Winter Olympian/Australian Survivor Contestant
From a very young age Lydia’s goal was to win an Olympic Gold medal the only problem she faced was that she didn’t know what sport she wanted to do it in. At first she looked to gymnastics but, with opportunities missed, it was not meant to be and injury forced her into retirement at the age of 16. It was only when she heard of a unique program in Australia that was transforming ex-gymnasts into aerial skiers that she turned her attention to the snow. She had never skied before, but her passion for competition and burning desire to be an Olympic Champion was enough to overcome any obstacle that stood in her way.

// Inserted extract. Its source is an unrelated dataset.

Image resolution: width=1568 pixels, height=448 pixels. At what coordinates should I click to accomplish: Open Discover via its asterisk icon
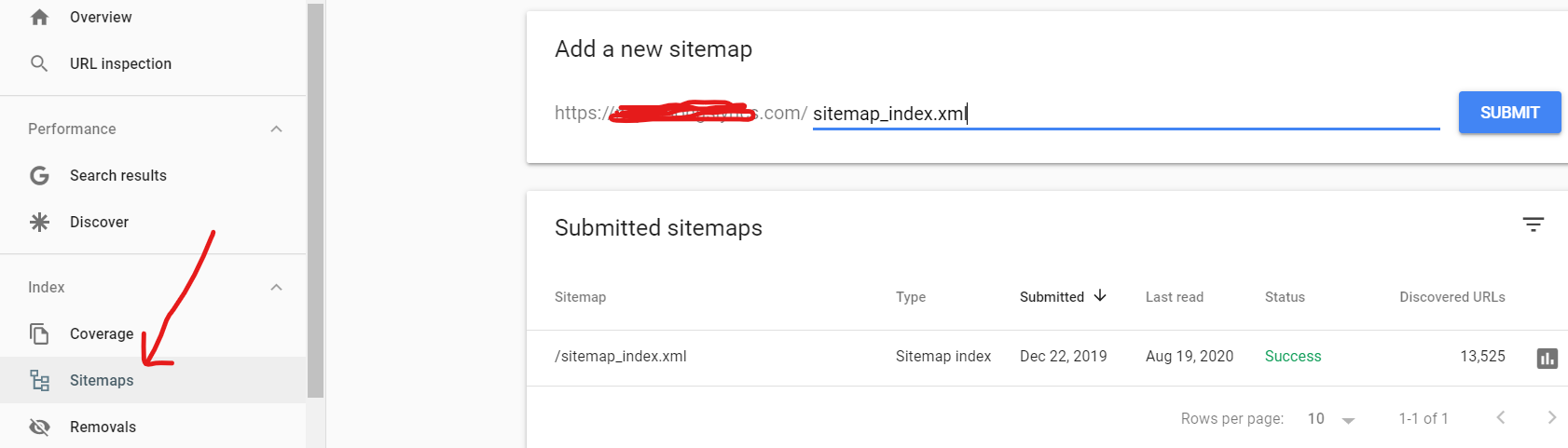(39, 222)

In less than two years, Lydia was competing in the finals of the Salt Lake City Olympics in 2002, where she finished 8th. The following year in 2003, she was already ranked second in the world, which she backed up for another three years with multiple World Cup wins and podium finishes. Her rise to the top ranks was the most rapid in the sports history. In a way it was her over ambition and impatient nature that was keeping her from the elusive #1 spot.

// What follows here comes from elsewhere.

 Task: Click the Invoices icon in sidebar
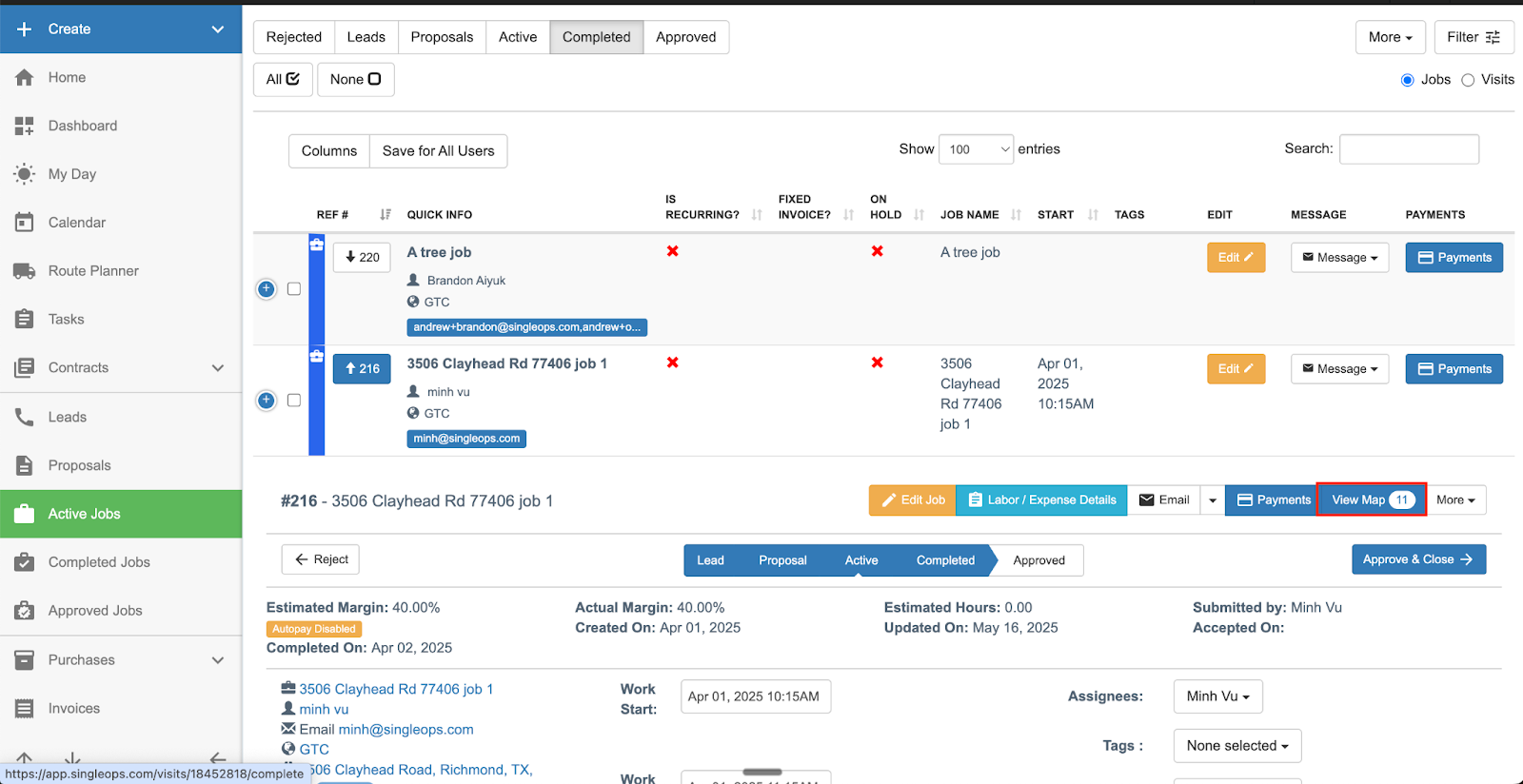coord(25,709)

One month before the Vancouver Olympics she scored a 220.91 executing a new jump that no woman had ever completed before. That year in Vancouver Lassila achieved her childhood dream and won the Olympic Gold medal in the highest scoring final of all time and became world number one. Lydia’s gold medal was her most prized possession but only up until Mother’s Day 2011, when her son Kai was introduced to the world.
In 2016 the movie-length documentary The Will To Fly was released which records Lydia’s life It was released to critical acclaim.